A Pessimistic View of Generative AI

September 18, 2024

The ongoing generative AI boom, led by companies like OpenAI, is facing growing skepticism about its long-term sustainability. Despite attracting massive investments, the sector’s financial model appears unsustainable, with companies burning through billions of dollars annually without clear pathways to profitability. OpenAI, for instance, is raising funds at a valuation of $150 billion, but continues to incur significant losses, reportedly set to lose $5 billion in 2024 alone.

Industry observers highlight a series of warning signs, such as layoffs at AI startups, rumored price hikes for AI services, and questionable product launches. Critics argue that generative AI, while technologically impressive, struggles to offer reliable, business-critical solutions, and has major issues like hallucinations—incorrect outputs generated by AI models—that hinder its broader adoption. Even companies like Microsoft, which have integrated AI into their business software, are seeing low adoption rates, with only a small percentage of users opting for costly AI features.

As companies like OpenAI and Anthropic continue to depend on heavily discounted cloud services and venture capital funding, there are fears that the industry is on the brink of a collapse similar to the subprime crisis. Investors may soon lose confidence, leading to potential price hikes and widespread layoffs. This pessimistic view suggests that the generative AI boom may not be the revolutionary force it was once touted to be, but rather a costly, unsustainable experiment with limited real-world applications.

As with crypto, Web3, and the metaverse, generative AI appears to be following a familiar pattern of inflated expectations that may not be grounded in practical reality. These previous tech fads promised groundbreaking innovations but ultimately struggled to deliver lasting value beyond niche applications. The generative AI industry now faces similar challenges, with companies racing to integrate AI tools that, despite their hype, often fail to offer meaningful improvements over existing technologies. Much like the cryptocurrency and metaverse bubbles, the initial excitement around AI has driven investment without a clear path to sustained profitability, raising concerns about the long-term viability of the sector.

Moreover, the pressure to demonstrate AI's utility has led to rushed product launches and inflated claims about the technology's capabilities. Companies like OpenAI and Microsoft have marketed AI tools as revolutionary advancements, but user feedback suggests that many of these products are not yet ready for prime time. The focus on short-term gains and market positioning, rather than building reliable, scalable solutions, mirrors the speculative frenzy that surrounded crypto and the metaverse.

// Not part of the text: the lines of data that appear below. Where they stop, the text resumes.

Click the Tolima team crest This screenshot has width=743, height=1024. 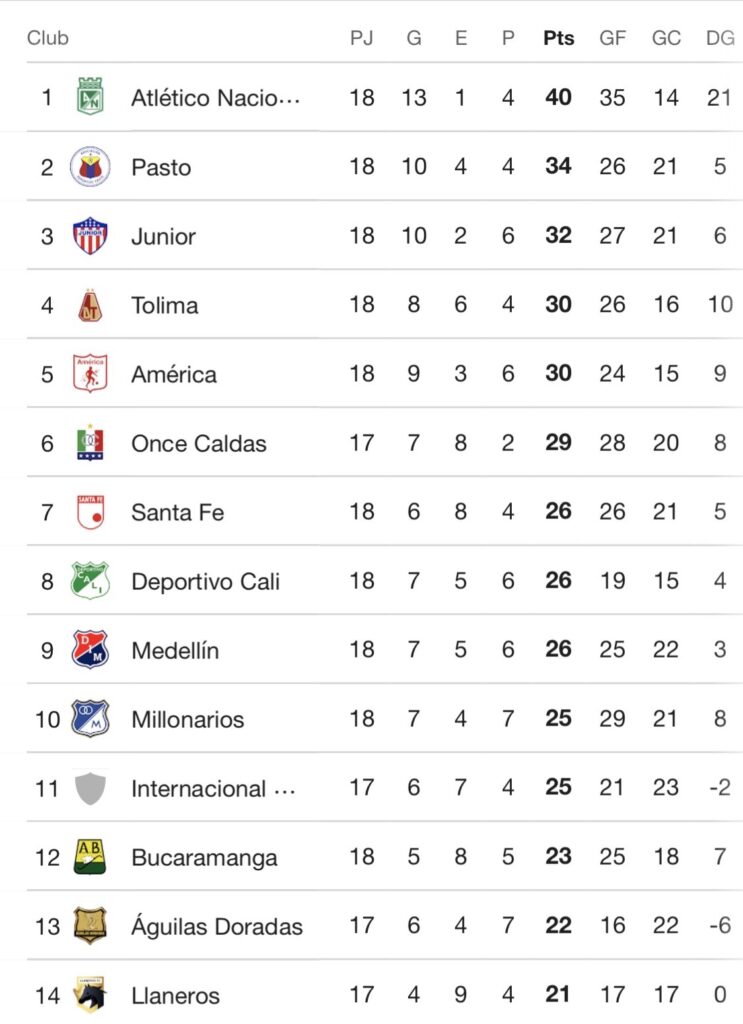[x=90, y=305]
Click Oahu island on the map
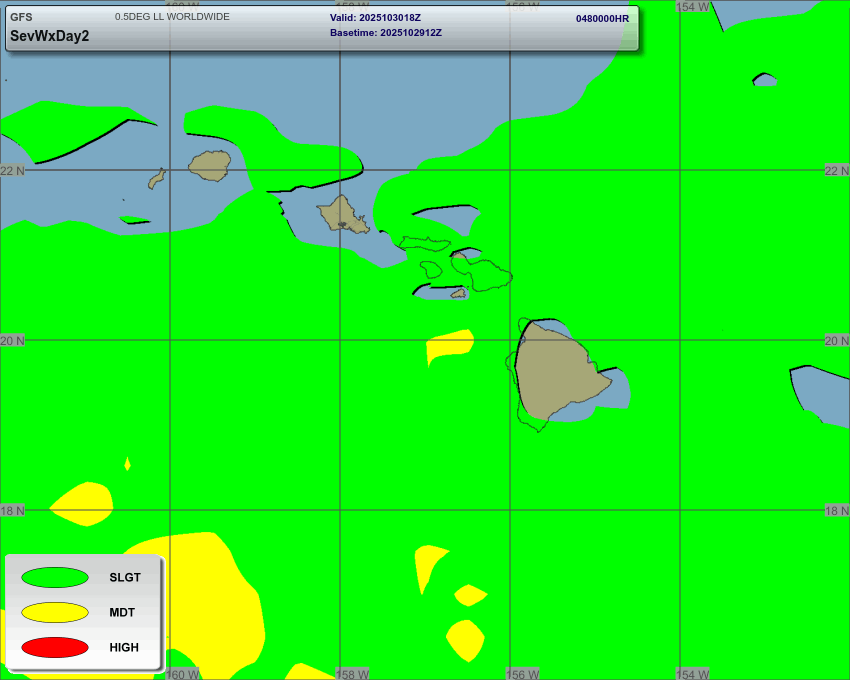850x680 pixels. [x=341, y=212]

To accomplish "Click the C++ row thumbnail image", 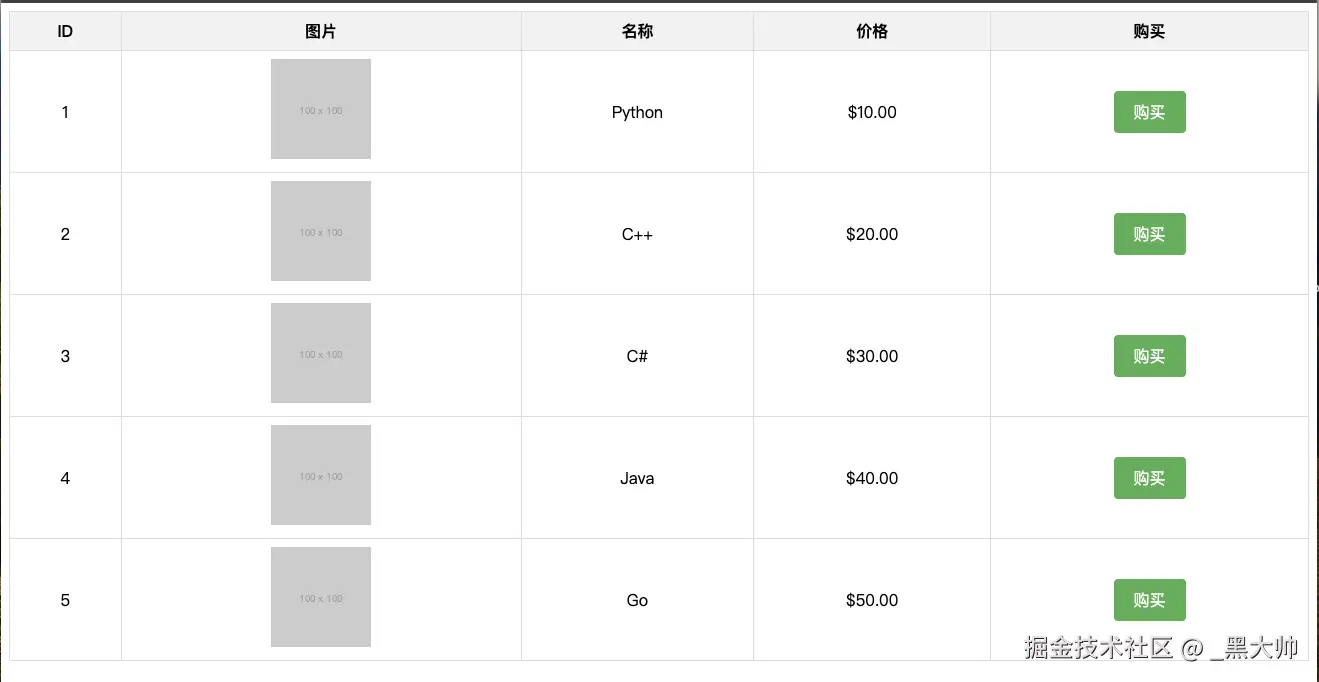I will pos(321,231).
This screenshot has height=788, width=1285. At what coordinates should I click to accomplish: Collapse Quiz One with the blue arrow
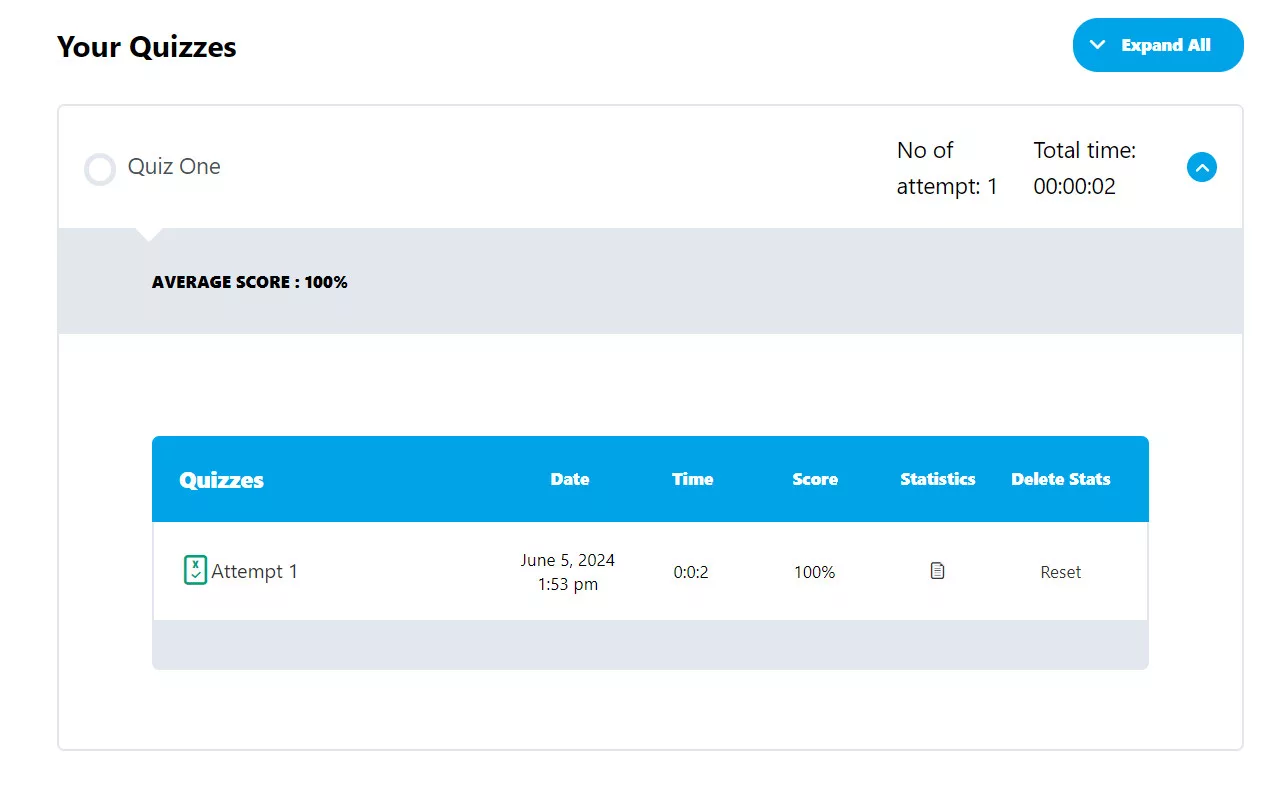click(x=1201, y=167)
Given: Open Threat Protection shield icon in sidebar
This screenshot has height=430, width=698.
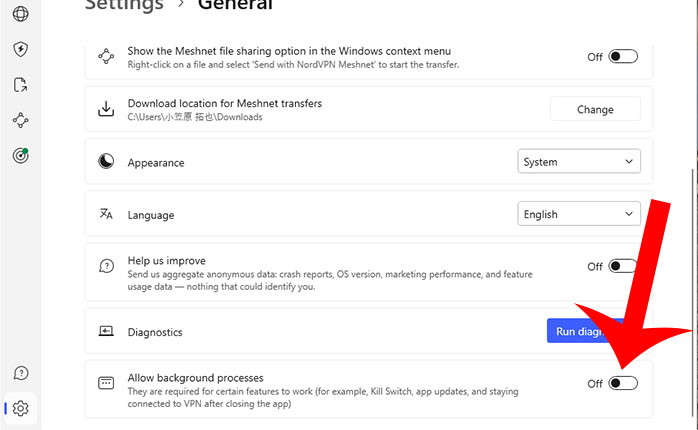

Without a solid foundation of practical value, generative AI risks becoming another overhyped and under-delivering technology, ultimately leaving behind a trail of disappointed investors, lost jobs, and unmet promises.

Will generative AI have a similar impact like mobile or the internet? It is not so certain, especially because AI is not a platform like mobile or the internet; it does not bring additional distribution, it is a tool rather than an infrastructure. While mobile and the internet revolutionized how information is shared and created entirely new ecosystems for commerce, communication, and innovation, generative AI primarily functions within existing frameworks, enhancing tasks but not fundamentally changing the channels through which people and businesses interact.

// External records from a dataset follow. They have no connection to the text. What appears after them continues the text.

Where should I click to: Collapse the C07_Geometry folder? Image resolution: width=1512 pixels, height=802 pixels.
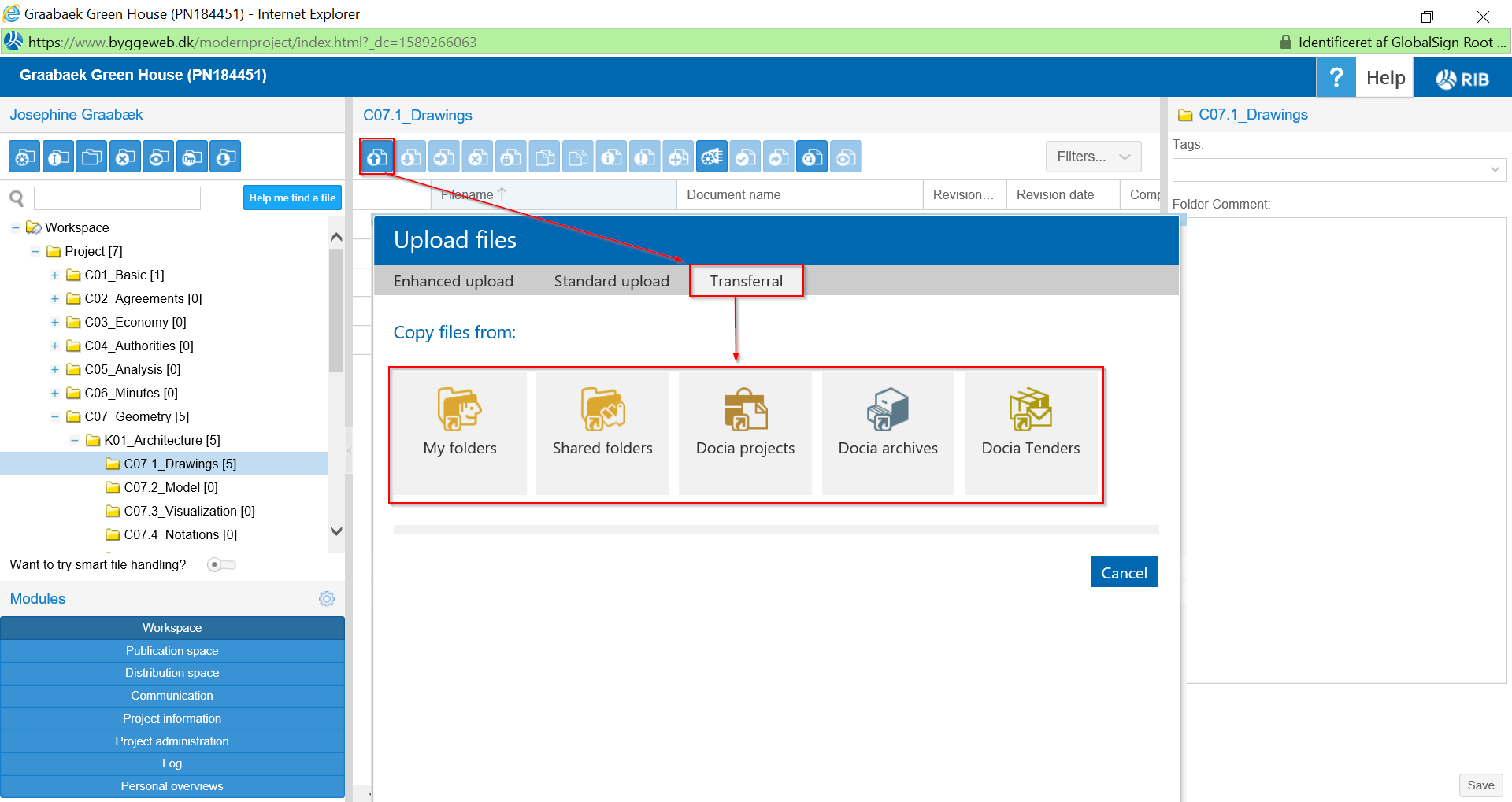[x=55, y=417]
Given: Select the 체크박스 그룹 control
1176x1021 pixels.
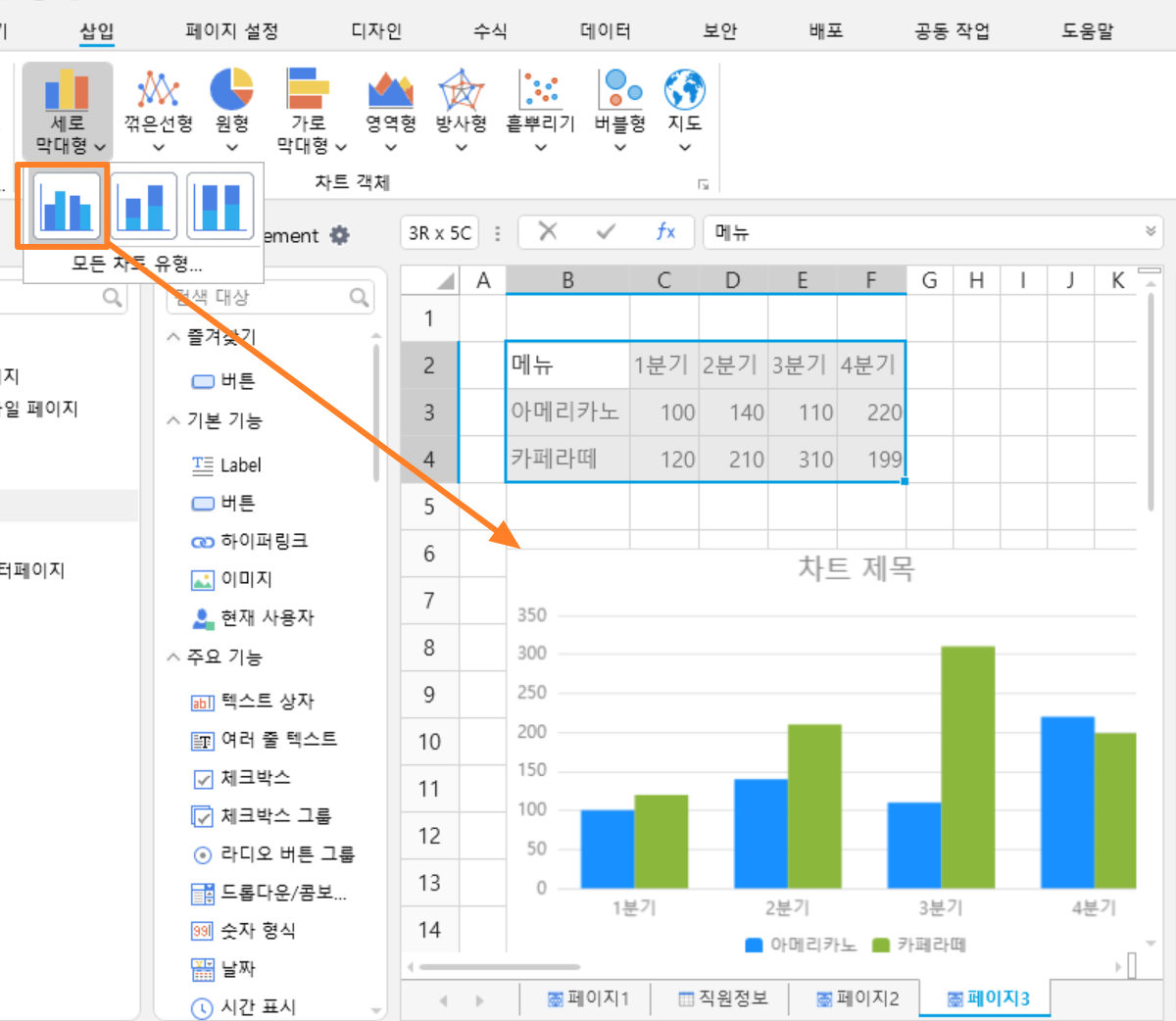Looking at the screenshot, I should pos(262,816).
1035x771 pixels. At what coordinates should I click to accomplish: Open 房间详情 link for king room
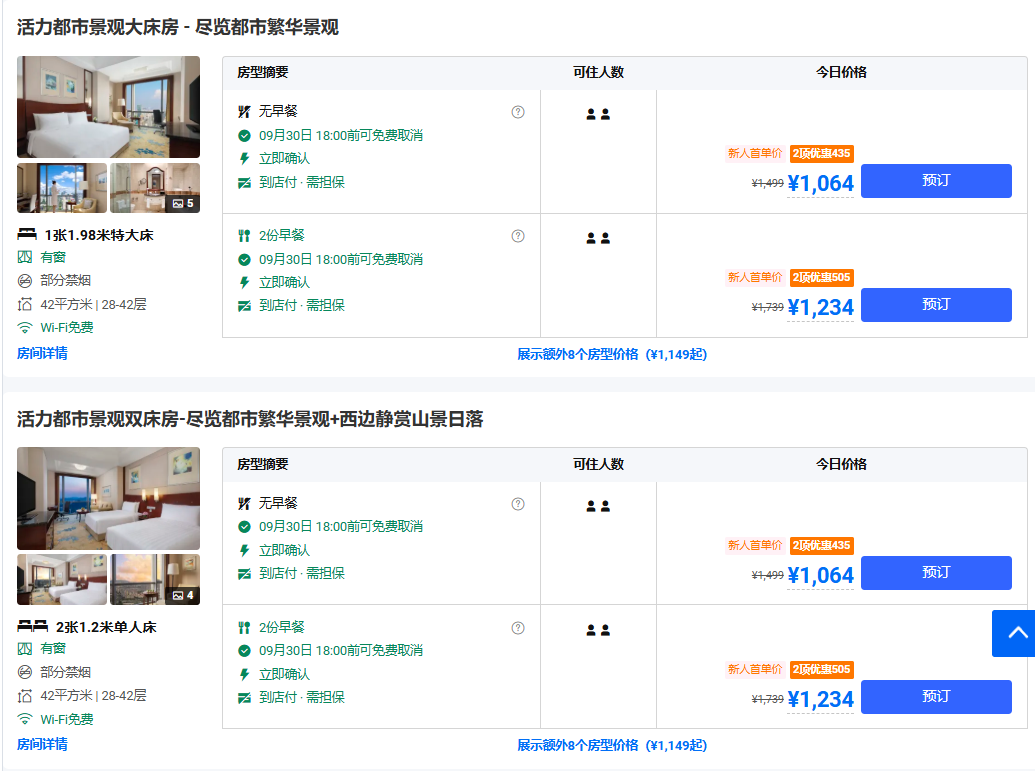(42, 353)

This lack of platform-like qualities limits generative AI’s potential to reshape entire industries in the way mobile and the internet did. Instead of opening up new frontiers, it primarily serves as an augmentation to processes already in place. Without the ability to create new distribution networks or foster significant economic shifts, its broader impact may remain constrained, leaving its future influence more modest than the sweeping changes brought about by its technological predecessors.

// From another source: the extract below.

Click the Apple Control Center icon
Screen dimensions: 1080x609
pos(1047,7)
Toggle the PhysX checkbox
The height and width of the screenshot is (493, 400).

The future of generative AI is uncertain. While I remain cautiously optimistic due to its potential to significantly boost worker productivity, I am also keenly aware of the dangers posed by hype and inflated expectations. Generative AI still suffers from unreliability in many use cases, and it’s crucial to keep this in mind when developing AI-powered products. Although I usually write positively about generative AI, I felt it was important to play devil’s advocate and critically examine the challenges and potential pitfalls the industry may face. By considering what could go wrong, we can build more grounded and effective AI solutions moving forward.